White Mountain Home
April 22, 2026
A mountain home where modern and rustic don't compromise — they complement each other, room by room.
The forested slopes of Lincoln, New Hampshire hide few homes as deliberately composed as the 4,011-square-foot The Client Residence at South Peak Resort. Completed by Longfellow Design Build, the home reads as equal parts modern retreat and rustic mountain home, a balance the family wanted honored in every room, from the geometric windows in the great room to the animal-print wallpaper in the powder room.
The Great Room The most striking of those moments anchors the home’s main floor. Original plans called for a single-gable cathedral ceiling over the great room. The Client requested a revision: two gables, with the fireplace centered between them. Longfellow’s team re-engineered the roof system, placing the main structural beam front to back and the accent beam side to side to support the new geometry. The result is a room with two clear peaks, and a stone fireplace clad in Vineyard Granite rising through the middle of both.
Geometric rectangle and triangle windows frame a panoramic view of the surrounding forest, their proportions calculated against the roof lines and the staircase landing below. Red cedar accents warm the walls. Black window trim, black countertops in the adjacent kitchen, and wire stair rails introduce the modern counterweight. The eye never settles on a single style; it moves between them.

White Mountain home by Longfellow Design Build
The Kitchen The kitchen solves a problem specific to mountain homes: forested lots run short on natural light. Rather than mount upper cabinets along the back wall, Longfellow’s team replaced them with four windows and centered the stove and range hood beneath. A long counter runs the full width of the wall. Cabinetry continues 18 inches up the backsplash, topped by a slim shelf, and ceramic tile finishes the wall above, a detail that reads as architectural rather than decorative. A generous butler’s pantry and a dry bar with a 52-inch fridge-freezer handle the practical side of entertaining.
The color story carries here too. Eucalyptus green is the home’s primary color: cool, quiet, grounded by black metal and natural wood.

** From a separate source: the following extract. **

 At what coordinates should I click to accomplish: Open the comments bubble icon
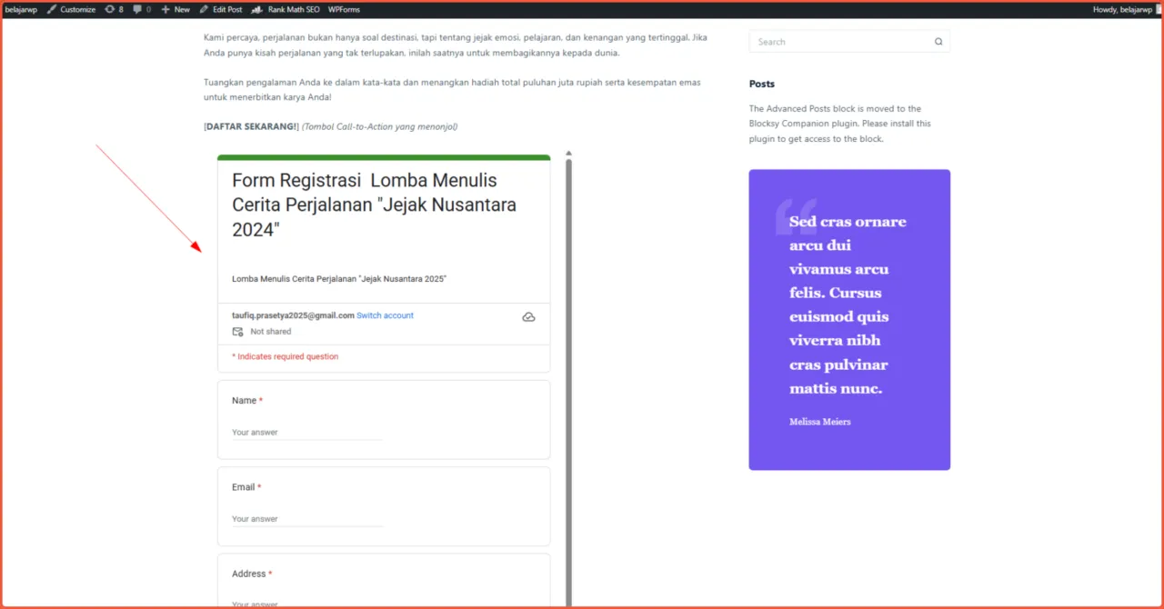click(x=137, y=9)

Rust-colored accents in the seating and bar stools warm the palette, and gold-lined pendant lights add unexpected brightness. The Client echoed the palette even in the cookware on display, with a eucalyptus-green stand mixer and a matching Dutch oven on the stove. Cabinetry throughout the home follows the same specification: plywood construction, solid maple doors, dovetail joinery, full-extension soft-close drawers, and soft-close hinges. It’s the kind of detail a homeowner notices ten years in.
Dining, Dry Bar, and Transition Spaces The dining area opens into the kitchen with a screened three-season room to one side and the pantry to the other, giving the main floor an easy rhythm between gathering, cooking, and quiet retreat. A dry bar with custom cabinetry anchors the dining cabinet wall. The screened porch leads out onto a rear deck with a hot tub, the last piece of a daily loop that runs from ski boots in the mudroom to dinner at the island to a hot soak under the trees.
The Primary Suite and the Powder Room Surprise Upstairs, the primary bedroom continues the modern-rustic duality. The ceiling is natural red cedar in nickel-gap shiplap, and barn doors with wrought iron hardware slide open to a private office. On the main floor, the powder room delivers the home’s sharpest surprise: a black-and-white animal-print wallpaper that the homeowner had mirrored in custom curtains printed with the same pattern — a detail that rewards the second glance far more than the first.
The Rest of the House The basement holds a games room with a wet bar, its cabinetry painted in a deep Spanish paprika red that shifts the mood from the quieter palette above. A custom built-in mudroom off the garage organizes the family’s outdoor gear in generous cubbies. The children’s rooms feature built-in bunk beds. The exterior is finished in white cedar siding stained charwood, anchoring the home to its forested setting without disappearing into it.